Reference to past blog: In a previous blog, we detailed and completed the story of a Frequentist Hypothesis Test which is the fundamental pivot of the entire Frequentist ideology. We now move towards the question of how Bayesians solved the problem that Frequentists could not.
We are now reaching close to the most interesting debate in statistics of Frequentists and Bayesians. While I will explain the ideologies in detail in the next three blogs, I will devote this blog to explaining you the core insight of Bayesians that led to the solving of backward probabilities. With the lens of forward and backward probabilities it becomes fairly straightforward to break down the differences between Frequentists and Bayesians. (I explained the concept of forward and backward probabilities in this post (second section).)
Bayesian Statistics is the branch of statistics that evolved out of a simple discovery, The Bayes Rule. I understood the Bayes Rule with a simple tree structure that sums up the entire story.
Imagine a jury that has a 20% false positive rate (1 in 5 times, it convicts an innocent) and a 18% false negative error rate (so 18 in 100 times, it lets off a criminal). Moreover, among the people who face the jury, 85% of the people are actually guilty. The question is that if the jury convicts someone of a crime, what is the chance that the person is actually innocent. Notice that this is a backward probability question.
The Bayes Rule
Observe that it is a query in backward probability and as it is a question asked not about the effect, but about the causes of the effect. Had the question been a forward probability question, such as what is the probability that a person was innocent and convicted, you would have multiplied the probabilities in a chain and the answer would have been 0.15*0.2 = 0.03 which is 3%. Note that this is exactly the p-value analog of this question. In other words, "What is the probability that the person would have been convicted (probability of observed event) assuming that he is innocent (the null hypothesis).
However, with Bayes Rule the backward probability of the person being innocent (cause) given that he was convicted (effect) is a bit different. To measure this you need to know the total probability of the person being convicted. Note that there are two cases:
1. Null Hypothesis: If the person was innocent (15%), then he would be convicted (20%) of times = 0.15*0.20 = 0.03 = 3%.

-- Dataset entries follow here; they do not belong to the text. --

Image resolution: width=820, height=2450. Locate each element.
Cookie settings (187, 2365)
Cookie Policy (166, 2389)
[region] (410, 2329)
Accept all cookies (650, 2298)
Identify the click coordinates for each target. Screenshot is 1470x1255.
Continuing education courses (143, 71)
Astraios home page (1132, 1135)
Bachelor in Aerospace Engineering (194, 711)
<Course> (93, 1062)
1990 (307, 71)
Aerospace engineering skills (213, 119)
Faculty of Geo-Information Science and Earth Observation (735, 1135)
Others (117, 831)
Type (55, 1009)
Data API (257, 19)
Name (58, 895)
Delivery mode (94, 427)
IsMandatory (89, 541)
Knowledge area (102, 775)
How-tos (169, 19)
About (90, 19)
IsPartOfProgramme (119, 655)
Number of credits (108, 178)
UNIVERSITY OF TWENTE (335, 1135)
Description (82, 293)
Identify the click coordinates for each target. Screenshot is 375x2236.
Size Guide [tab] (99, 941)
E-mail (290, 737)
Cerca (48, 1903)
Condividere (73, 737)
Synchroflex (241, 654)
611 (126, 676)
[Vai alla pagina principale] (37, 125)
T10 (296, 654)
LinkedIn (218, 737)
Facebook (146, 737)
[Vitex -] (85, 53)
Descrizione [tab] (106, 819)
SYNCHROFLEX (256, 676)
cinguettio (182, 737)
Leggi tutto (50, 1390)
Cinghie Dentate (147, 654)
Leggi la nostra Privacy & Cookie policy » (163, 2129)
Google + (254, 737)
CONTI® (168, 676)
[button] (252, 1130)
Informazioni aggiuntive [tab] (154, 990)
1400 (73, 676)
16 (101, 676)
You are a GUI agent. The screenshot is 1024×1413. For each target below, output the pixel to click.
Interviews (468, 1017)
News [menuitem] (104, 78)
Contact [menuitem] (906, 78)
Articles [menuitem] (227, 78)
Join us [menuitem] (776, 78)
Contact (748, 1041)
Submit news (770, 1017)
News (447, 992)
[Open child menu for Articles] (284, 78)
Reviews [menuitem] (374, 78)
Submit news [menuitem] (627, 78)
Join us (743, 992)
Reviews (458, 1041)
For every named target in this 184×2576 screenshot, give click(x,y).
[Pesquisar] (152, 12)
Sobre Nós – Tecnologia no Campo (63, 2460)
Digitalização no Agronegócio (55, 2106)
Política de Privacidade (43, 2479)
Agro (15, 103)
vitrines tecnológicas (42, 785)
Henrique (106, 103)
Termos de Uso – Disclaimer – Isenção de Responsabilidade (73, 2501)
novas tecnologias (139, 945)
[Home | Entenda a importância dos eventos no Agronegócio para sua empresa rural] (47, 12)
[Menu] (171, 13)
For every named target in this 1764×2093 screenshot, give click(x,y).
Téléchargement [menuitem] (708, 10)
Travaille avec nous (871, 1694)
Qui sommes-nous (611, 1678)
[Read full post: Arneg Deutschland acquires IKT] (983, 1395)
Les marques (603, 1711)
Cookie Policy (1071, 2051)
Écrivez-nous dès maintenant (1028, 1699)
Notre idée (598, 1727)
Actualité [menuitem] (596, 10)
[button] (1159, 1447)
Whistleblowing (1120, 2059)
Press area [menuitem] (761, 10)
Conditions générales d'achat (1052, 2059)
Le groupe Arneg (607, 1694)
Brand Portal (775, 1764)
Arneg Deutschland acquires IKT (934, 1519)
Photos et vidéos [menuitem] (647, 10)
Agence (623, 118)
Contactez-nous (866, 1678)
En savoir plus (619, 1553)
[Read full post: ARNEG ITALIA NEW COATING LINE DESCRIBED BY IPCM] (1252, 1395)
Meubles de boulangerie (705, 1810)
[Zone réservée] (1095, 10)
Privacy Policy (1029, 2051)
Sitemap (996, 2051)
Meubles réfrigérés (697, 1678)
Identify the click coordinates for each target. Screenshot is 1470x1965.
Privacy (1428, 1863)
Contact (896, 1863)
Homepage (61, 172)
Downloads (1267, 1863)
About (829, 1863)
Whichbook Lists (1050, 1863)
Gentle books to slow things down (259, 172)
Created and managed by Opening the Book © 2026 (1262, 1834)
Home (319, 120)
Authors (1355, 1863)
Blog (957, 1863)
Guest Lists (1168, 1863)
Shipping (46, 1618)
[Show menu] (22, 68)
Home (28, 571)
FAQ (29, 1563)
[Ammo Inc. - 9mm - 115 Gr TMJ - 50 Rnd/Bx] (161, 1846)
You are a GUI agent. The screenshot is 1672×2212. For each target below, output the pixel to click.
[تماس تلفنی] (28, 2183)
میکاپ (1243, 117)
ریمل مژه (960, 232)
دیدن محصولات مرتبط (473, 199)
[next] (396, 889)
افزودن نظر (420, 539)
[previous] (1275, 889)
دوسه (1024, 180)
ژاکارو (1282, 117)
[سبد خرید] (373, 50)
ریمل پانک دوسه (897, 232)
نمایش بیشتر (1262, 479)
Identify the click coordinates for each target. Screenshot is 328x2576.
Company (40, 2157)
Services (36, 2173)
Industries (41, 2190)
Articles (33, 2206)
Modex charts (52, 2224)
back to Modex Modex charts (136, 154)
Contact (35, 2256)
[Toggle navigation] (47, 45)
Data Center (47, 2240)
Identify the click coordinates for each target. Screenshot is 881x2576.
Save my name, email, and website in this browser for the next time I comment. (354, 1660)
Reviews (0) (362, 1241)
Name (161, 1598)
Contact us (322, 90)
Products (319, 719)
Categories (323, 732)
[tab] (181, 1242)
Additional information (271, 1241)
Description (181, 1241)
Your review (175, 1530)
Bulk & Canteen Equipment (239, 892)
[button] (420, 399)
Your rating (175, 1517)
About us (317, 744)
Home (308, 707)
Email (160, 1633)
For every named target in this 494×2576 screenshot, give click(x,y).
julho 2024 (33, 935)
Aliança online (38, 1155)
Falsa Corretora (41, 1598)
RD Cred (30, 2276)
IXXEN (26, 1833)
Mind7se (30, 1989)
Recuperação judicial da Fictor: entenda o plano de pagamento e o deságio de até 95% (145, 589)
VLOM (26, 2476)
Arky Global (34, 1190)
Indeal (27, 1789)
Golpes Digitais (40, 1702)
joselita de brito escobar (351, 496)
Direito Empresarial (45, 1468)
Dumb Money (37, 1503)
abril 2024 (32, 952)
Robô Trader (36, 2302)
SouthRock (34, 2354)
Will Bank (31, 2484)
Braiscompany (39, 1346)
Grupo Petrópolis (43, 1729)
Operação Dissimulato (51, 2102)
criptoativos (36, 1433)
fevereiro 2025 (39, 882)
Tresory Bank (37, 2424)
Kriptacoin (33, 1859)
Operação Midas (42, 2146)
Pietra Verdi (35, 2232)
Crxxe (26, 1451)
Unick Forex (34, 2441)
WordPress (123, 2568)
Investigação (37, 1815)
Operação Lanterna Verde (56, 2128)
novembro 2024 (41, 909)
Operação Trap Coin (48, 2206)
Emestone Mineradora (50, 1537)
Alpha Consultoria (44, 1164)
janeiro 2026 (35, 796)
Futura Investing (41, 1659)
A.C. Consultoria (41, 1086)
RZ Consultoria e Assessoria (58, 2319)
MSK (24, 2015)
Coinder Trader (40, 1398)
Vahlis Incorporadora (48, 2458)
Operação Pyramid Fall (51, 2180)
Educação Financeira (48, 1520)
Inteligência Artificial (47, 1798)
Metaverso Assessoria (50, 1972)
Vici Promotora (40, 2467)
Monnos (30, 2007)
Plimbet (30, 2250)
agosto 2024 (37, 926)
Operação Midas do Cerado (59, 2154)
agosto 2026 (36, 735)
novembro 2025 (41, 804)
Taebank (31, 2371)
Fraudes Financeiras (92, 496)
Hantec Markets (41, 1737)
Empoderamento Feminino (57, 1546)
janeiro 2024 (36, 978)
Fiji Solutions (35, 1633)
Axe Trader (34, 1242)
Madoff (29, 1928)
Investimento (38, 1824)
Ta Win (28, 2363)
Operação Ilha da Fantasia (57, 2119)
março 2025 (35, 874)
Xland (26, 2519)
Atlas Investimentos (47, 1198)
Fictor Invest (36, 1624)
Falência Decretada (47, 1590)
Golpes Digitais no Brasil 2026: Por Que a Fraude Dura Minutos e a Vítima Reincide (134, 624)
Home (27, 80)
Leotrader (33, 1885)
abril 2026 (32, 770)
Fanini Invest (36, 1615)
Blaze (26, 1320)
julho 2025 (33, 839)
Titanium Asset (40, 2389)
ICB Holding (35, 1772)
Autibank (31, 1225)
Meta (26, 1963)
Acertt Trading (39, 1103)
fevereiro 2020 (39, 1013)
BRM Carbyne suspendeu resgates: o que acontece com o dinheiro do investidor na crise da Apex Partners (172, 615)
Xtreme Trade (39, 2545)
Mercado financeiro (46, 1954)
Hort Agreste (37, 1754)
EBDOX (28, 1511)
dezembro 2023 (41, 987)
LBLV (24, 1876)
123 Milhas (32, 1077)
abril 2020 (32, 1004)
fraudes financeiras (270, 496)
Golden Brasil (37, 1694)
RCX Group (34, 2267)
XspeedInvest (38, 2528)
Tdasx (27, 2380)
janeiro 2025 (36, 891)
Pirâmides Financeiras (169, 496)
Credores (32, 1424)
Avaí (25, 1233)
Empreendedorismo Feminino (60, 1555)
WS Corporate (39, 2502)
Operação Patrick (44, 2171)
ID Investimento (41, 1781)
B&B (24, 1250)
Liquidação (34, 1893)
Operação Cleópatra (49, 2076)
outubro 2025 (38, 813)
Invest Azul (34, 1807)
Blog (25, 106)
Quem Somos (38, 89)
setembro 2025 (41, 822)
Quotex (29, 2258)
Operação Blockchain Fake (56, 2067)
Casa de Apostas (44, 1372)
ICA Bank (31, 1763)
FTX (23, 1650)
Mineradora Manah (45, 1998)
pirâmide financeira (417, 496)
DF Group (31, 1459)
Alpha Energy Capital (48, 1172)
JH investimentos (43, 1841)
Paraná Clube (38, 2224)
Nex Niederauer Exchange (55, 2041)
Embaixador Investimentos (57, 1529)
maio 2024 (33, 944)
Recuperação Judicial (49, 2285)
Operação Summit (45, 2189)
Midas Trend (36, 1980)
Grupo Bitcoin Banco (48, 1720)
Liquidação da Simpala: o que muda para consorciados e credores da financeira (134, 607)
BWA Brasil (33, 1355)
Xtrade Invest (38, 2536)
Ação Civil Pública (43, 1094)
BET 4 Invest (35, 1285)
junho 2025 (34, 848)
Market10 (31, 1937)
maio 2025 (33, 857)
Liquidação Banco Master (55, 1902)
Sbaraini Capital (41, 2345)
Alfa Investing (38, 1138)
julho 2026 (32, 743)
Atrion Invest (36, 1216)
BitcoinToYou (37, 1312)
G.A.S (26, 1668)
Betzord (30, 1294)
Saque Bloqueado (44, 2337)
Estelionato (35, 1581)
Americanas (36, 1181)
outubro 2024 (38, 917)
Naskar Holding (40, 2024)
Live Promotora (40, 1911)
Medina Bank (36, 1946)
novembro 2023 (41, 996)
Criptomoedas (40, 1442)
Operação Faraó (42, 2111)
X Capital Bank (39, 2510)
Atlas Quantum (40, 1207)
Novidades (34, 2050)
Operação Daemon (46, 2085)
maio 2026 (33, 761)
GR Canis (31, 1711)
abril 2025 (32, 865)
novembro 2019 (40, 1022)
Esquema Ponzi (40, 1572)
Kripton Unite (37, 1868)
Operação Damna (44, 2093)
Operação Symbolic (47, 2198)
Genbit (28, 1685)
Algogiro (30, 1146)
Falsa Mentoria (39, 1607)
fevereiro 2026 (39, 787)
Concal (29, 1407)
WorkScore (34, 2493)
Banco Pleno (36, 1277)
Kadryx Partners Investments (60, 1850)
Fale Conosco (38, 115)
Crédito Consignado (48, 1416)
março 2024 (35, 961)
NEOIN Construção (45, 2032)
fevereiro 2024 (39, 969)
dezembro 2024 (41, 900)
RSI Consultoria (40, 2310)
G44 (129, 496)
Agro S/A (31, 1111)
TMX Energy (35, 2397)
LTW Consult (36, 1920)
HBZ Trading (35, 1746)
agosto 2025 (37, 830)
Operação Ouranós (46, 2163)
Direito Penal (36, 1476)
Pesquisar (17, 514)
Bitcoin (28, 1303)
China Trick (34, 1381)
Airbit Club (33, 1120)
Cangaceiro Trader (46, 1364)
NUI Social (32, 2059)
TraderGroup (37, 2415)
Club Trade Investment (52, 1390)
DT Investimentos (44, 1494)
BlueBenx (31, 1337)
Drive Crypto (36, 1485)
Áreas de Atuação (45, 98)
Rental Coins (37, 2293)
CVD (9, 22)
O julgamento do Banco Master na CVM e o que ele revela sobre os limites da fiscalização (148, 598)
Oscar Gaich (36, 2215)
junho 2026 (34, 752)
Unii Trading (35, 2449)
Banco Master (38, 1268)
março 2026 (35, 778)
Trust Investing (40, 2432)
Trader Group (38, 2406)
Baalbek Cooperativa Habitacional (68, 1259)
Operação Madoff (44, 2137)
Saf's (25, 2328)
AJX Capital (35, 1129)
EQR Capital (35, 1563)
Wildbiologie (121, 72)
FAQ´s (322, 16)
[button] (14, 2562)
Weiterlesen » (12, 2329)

2. Alternate Hypothesis: If the person was guilty (85%), then he would be convicted 82% of the times, hence 69.7% times.
Observe that contrary to the intuition behind the frequentist statistics, it is not necessary that the probability assuming the null hypothesis and the alternate hypothesis always sums up to 1.
The sum of 3% and 69.7% make up the denominator in the Bayes Rule = 72.7%. Essentially, this is the total probability of the observed event happening (which can be < 1). Now if there was a 72.7% chance of conviction, then 3% times out of that a person was innocent. So, the probability that a convicted person was actually innocent is essentially 3/72.7 = 4.13%. This simply is the Bayes Rule. Notice two things about the backward probabilities.
- Backward Probabilities are exactly proportional to their forward probability counterparts. They just have a normalising constant of total forward probability in the denominator which is not always equal to 1. Hence, forward probabilities are indicative of backward probabilities. However, even with a p-value is less than 0.05, it might be that forward probability from the alternate hypothesis is lesser and hence the likelihood of the null hypothesis is higher.
- Backward Probabilities are hard because they need the sum of all the threads that lead to the observed event: Notice that forward probabilities were exclusive. You could calculate the probability of one thread of events without knowing the other (for instance,innocent and convicted can be directly calculated in forward probability without the knowledge of guilty and convicted). However, this is not possible with backward probabilities. You need to know the probability of all the causes (innocent and guilty) that could have led to the observed effect (conviction) and then look at the proportion of the cause in question (innocent). This is what kept the development of backward probabilities at bay even though the Bayes Rule was invented much earlier in 1763.
Calculation of all threads leading to the observed effect is hard because you need to start with a base model that defines the probability of all alternatives. In the particular question, you would never know the true distribution of innocents and guilty in the real world. Hence, Bayesians reversed the flow of information and invented an idea that was pure genious.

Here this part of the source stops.